Die vhs Vaterstetten lädt zur Lesung: „Das Glaskind” mit Stefanie Gregg ein. Nach ihrem Erfolgsroman „Nebelkinder” und dem Folgebuch präsentiert die Münchner Autorin Stefanie Gregg bei der Volkshochschule Vaterstetten ihr jüngstes Werk: „Das Glaskind”. Mit diesem Begriff werden Geschwister von Kindern mit Behinderungen bezeichnet: Sie sind durchsichtig wie Glas und werden leicht übersehen, weil der Fokus der Familie auf dem bedürftigen Kind liegen muss. Oft unterstützen sie die Eltern über ihre kindlichen Kräfte hinaus, so gut sie können. Von einem solchen Schicksal erzählt Stefanie Gregg, und wieder ist eine tief bewegende, psychologisch einfühlsame und vielschichtige Familiengeschichte auf zwei Zeitebenen entstanden.

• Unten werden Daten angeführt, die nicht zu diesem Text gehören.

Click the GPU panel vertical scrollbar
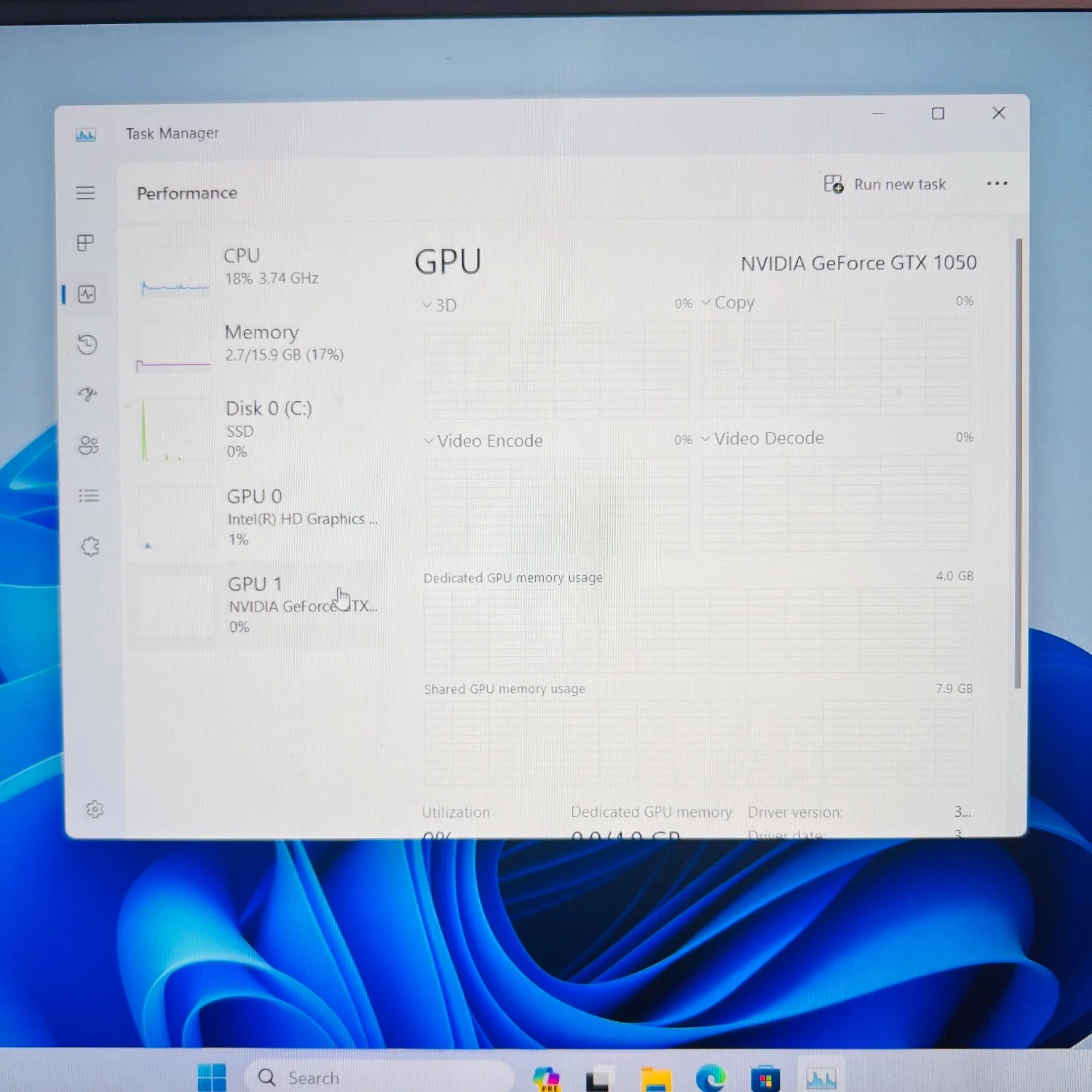Viewport: 1092px width, 1092px height. click(1018, 463)
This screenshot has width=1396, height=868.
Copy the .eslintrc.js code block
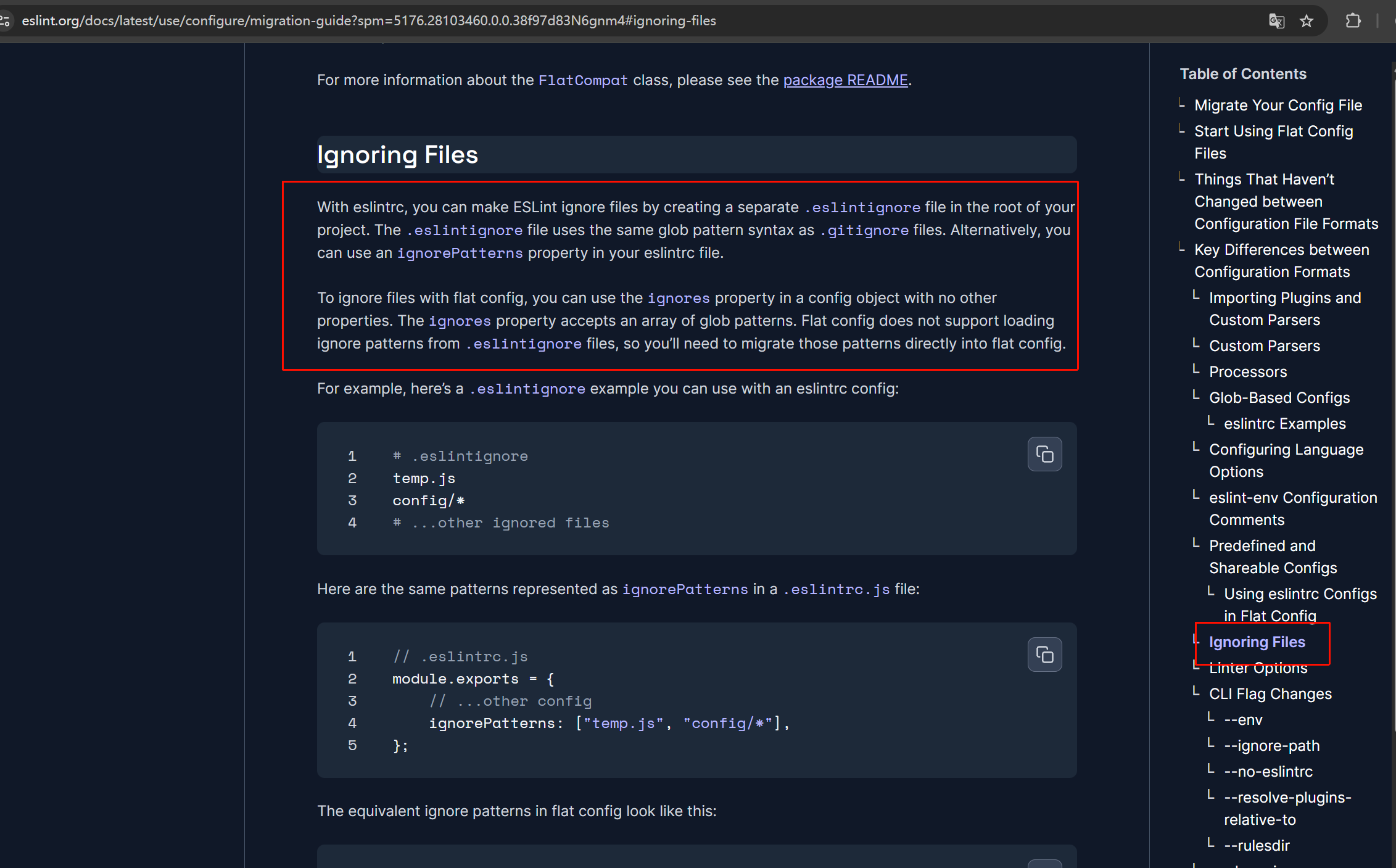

Stefanie Gregg begann ihren Weg in einem Verlag und später in einer Unternehmensberatung, bevor sie als Fachautorin und Journalistin tätig wurde. Inzwischen widmet sich die promovierte Geisteswissenschaftlerin nur noch der Belletristik und schreibt Romane, Krimis und Kurzgeschichten. Die Veranstaltung wird von der Stiftung „Bayern liest” unterstützt.
Die Lesung findet am Freitag, 17. April um 19.30 Uhr im Konzertsaal in der Baldhamer Str. 39 statt. Der Eintritt kostet 15 Euro.